A federal judge in Columbia on Thursday designated lead lawyers and plaintiffs in two types of shareholder lawsuits against SCANA over its bungled V.C. Summer expansion.
The lawsuits charge SCANA and its top officers with misconduct and breaches of fiduciary duty in their handling of the failed $9 billion construction project.
Cayce-based SCANA, the corporate parent of the SCE&G utility, denies any wrongdoing.
The moves, involving nearly 20 lawyers, were the initial steps in moving the lawsuits forward.
U.S. District Judge Margaret Seymour also dealt a mild setback to SCANA, rejecting its plea to give one group of shareholders suing the company only three weeks to amend their lawsuits.
“I would like to make sure that whatever is filed (by the plaintiffs) in this court is complete,” said Seymour, granting lawyers for the shareholders 60 days to amend their lawsuits against SCANA and some of its top executives.
The numerous lawsuits against SCANA in both state and federal courts are expected to take months, if not years, to play out.
On Thursday, Seymour:
▪ Designated the New York firms of Bernstein Litowitz and Labaton Sucharow as the lead attorneys in one class of shareholder lawsuits against Cayce-based SCANA. The Motley Rice law firm of Charleston was named local liaison counsel.

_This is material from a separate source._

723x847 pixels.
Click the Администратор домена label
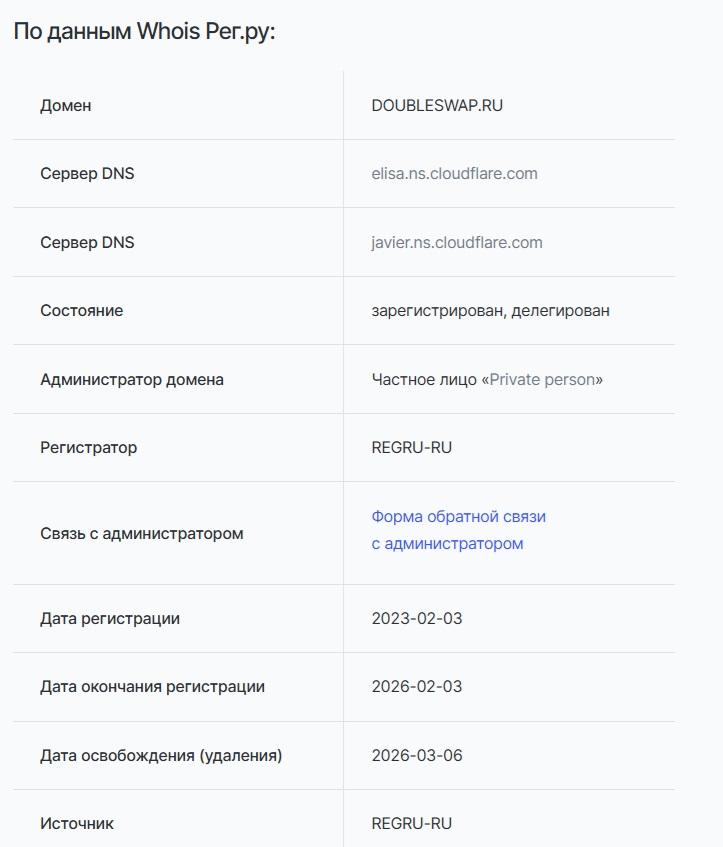pos(132,380)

The lawsuits allege shareholders suffered huge losses when SCANA’s stock price plummeted — from almost $75 a share to the just more than $42 Thursday — after the nuclear project failed. They also allege SCANA misled shareholders about the project for years, propping up its share price.
If shareholders prevail, SCANA will have to pay monetary damages to numerous shareholders, including pension funds and individuals.
▪ Designated the Weiser law firm of Philadelphia and Bernstein Liebhard of New York as lead counsel in a second group of lawsuits, called “shareholder derivative” actions. S.C. liaison counsel include Bill Hopkins of Pawleys Island and Eric Bland of Columbia.
In the cases, the plaintiffs allege SCANA and its officers exposed the utility to liability by violating federal securities laws – including laws that require them to be open with regulators and the public – by their handling of the nuclear project.
SCANA and its officers artificially drove up the utility’s stock price by issuing false public statements and using a “strategy of deception and misdirection” about the nuclear project’s progress, cost and completion schedule, the lawsuits allege.
The goals of the shareholder derivative lawsuits include forcing top SCANA officers and board members to give back all “profits, benefits and other compensation,” including annual incentive bonuses.
Another group of lawsuits against SCANA is pending in state court. Those suits, mostly brought by ratepayers who claim they were cheated when SCANA hiked their monthly bills for years to pay for the failed project, were not affected by Thursday’s actions.
Seymour — who has 20 years’ experience as a federal judge, and widely is regarded as fair, low key and methodical — is overseeing one of South Carolina’s most complex, high-stakes legal battles in years.
Although many of the almost 20 lawyers in the Columbia courtroom Thursday came from Atlanta, New York and Philadelphia, S.C. lawyers also were present.
South Carolinians I.S. Leevy Johnson, Stephen Pugh and George Johnson are representing SCANA. The attorneys for the various plaintiffs suing SCANA included South Carolinians Bland, Hopkins and Marlon Kimpson, a Democratic state senator from Charleston.